From the January 2025 issue of Apollo. Preview and subscribe here.
Late last year, as sticky mists of glühwein descended over the faux-snow-streaked pavements of Bath, I was joined by Chantal Joffe and Claudette Johnson for a conversation about portraiture. Both artists are in ‘Being There’ at No 1 Royal Crescent, an exhibition celebrating the return to Bath of four portraits by Thomas Gainsborough. I opened our discussion by asking if either artist thought of their own paintings as portraits. They did not. The word evoked a discreet shudder. This might seem curious, given that the human figure is a principal subject for both. They paint and draw family members, friends and very often themselves. Joffe credits her sitters by name. In Denise and Olivia (2019), the writer Olivia Laing sits beside her mother; in Esme and Gori (2007), the artist’s young daughter clutches a favourite doll. Johnson’s titles tend to be more enigmatic: a bare accounting of figures and colours. The small oil pastel that supplies the exhibition’s poster image is, accordingly, Self Study (Blue Hat on Green) (2024).
Joffe and Johnson are not alone in shying away from the word ‘portrait’. The late Alice Neel described her paintings of friends and neighbours as ‘pictures of people’. Implied in the word ‘portrait’ is a transactional relationship between sitter and artist. Gainsborough’s paintings of the Tugwell family from 1763 were a commission for which the up-and-coming portraitist would have been expected to flatter his sitters as fashionable and dignified. Humphrey Tugwell appears bulging in a buff waistcoat, his face framed by puffs of periwig. He was a wealthy merchant from nearby Bradford on Avon, rather than a seasonal visitor. In commissioning portraits by a young painter of growing reputation, he invited associations of dynastic power with aspirations to the aristocratic.
It is a power dynamic of a different kind that worries painters – specifically, the ceding of their own power. Along with the commission of a portrait comes the dreaded possibility that a sitter might feel entitled to voice an opinion. One of my interlocutors admitted to falling out irreparably with a friend for whom she had sat. The other, that her studio was lined with canvases turned to the wall after collectors asked to sit, then were shocked to see she had painted them in her own manner, flattery be damned. After decades drawing and painting from life, both Joffe and Johnson relish the occasional indulgence of working from photographs: it gives them an opportunity to do their own thing without having to worry about another person in the studio.

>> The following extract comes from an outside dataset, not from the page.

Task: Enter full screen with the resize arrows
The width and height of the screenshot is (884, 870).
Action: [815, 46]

A few days later, I attended a talk by the abstract painter Joan Snyder and was fascinated by how little distance there was between these three artists in the way they discussed their work. Over and above any notion of pictorial subject (or the apparent lack thereof), a painting was, for each, a repository of feelings, thoughts and moods specific to the time it was made. This didn’t translate into anything so literally expressionistic that you would detect it in the finished work; still, it was there, running deep in the paint, like a genetic sequence. Each painter, too, wanted to apprehend the world and the business of painting within it afresh. To challenge herself not to fall back into familiar picture-making tropes. To be surprised by familiar faces, including their own. To see.

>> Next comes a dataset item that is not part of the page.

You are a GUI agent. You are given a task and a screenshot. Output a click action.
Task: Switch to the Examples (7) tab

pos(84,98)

I am not sure precisely when the Romantic convention that a portrait captures a deep inner truth came into play, though I’d guess it emerged alongside photography. A photograph addressed the surface: no match for the acuity of the human mind and eye, which could ‘see’ beyond the surface and ensnare something of a sitter’s soul in a portrait (an idea followed to its ghastly conclusion in Oscar Wilde’s The Picture of Dorian Gray, 1891).
The tension troubling the photographic image today is not between the surface and the soul but between human perception and machine. Supercharged with AI, your mobile phone’s camera second-guesses what you wish to focus on and how the light and landscape should look by judging a potential image against all the existing sunsets, selfies and snoozing labradors available to it. Rather than struggling to see the world afresh, AI conforms with all that has been approved before, smoothing your digital photographs to become blandly pleasing. It flatters, as a Georgian sitter might have hoped their portraitist would.
In a world of machine-learning, it seems imperative that artists are engaged in this business of unlearning how things are ‘meant’ to look. Portraiture may have an image problem but, unflattering as it may be, it is good for us to be reminded that our appearance is not fixed and controllable, but unstable and surprising to those who challenge themselves to see the world afresh.
‘Being There’ is at No 1 Royal Crescent, Bath, until 23 February.